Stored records
□ □ □ □ □ □ □

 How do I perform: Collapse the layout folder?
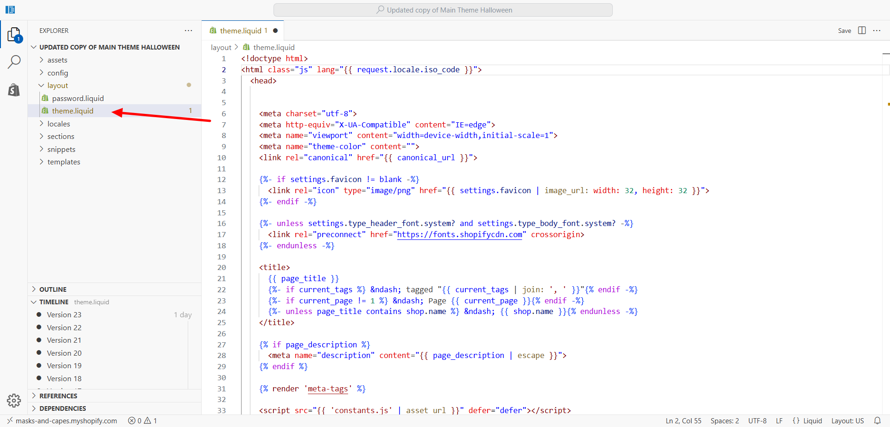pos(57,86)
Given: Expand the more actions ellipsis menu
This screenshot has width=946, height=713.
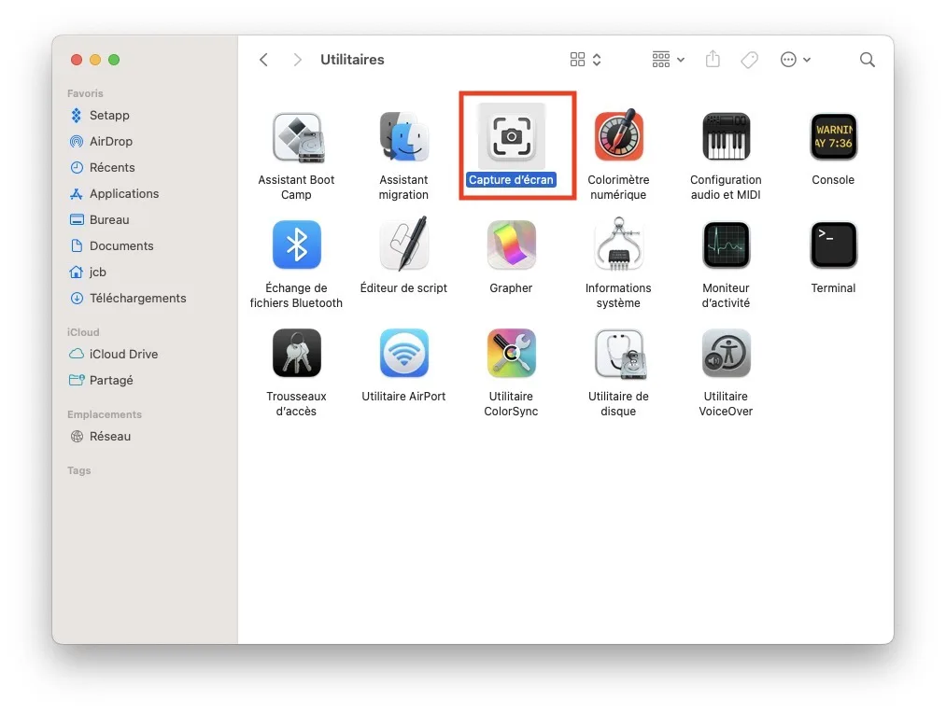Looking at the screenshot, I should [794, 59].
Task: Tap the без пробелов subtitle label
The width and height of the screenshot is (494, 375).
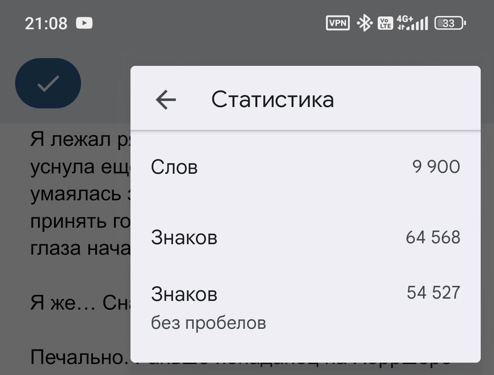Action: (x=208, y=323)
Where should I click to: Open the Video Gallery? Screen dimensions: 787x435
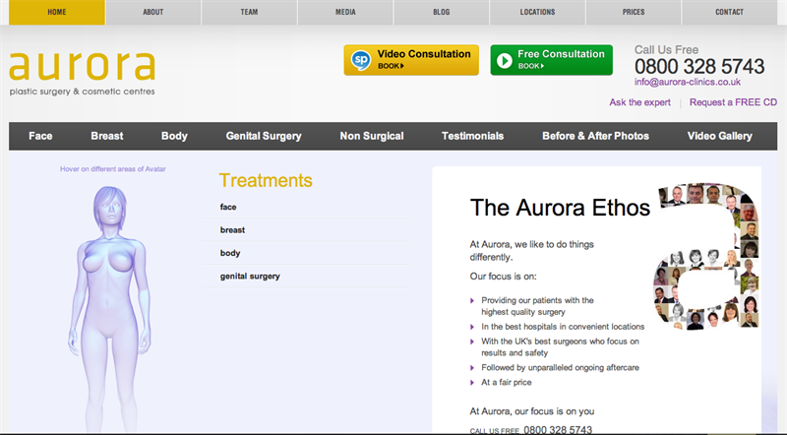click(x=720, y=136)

□ □ □ □ □ □ □

Assignment >> Give again, word for word, the lines above from the one with "Task: Tap the без пробелов subtitle label" through the final line of the data, both ends included. Do not copy any picture.

Completed task >>
Task: Tap the без пробелов subtitle label
The width and height of the screenshot is (494, 375).
Action: (x=208, y=323)
Where should I click to: Open the Video Gallery? Screen dimensions: 787x435
click(x=720, y=136)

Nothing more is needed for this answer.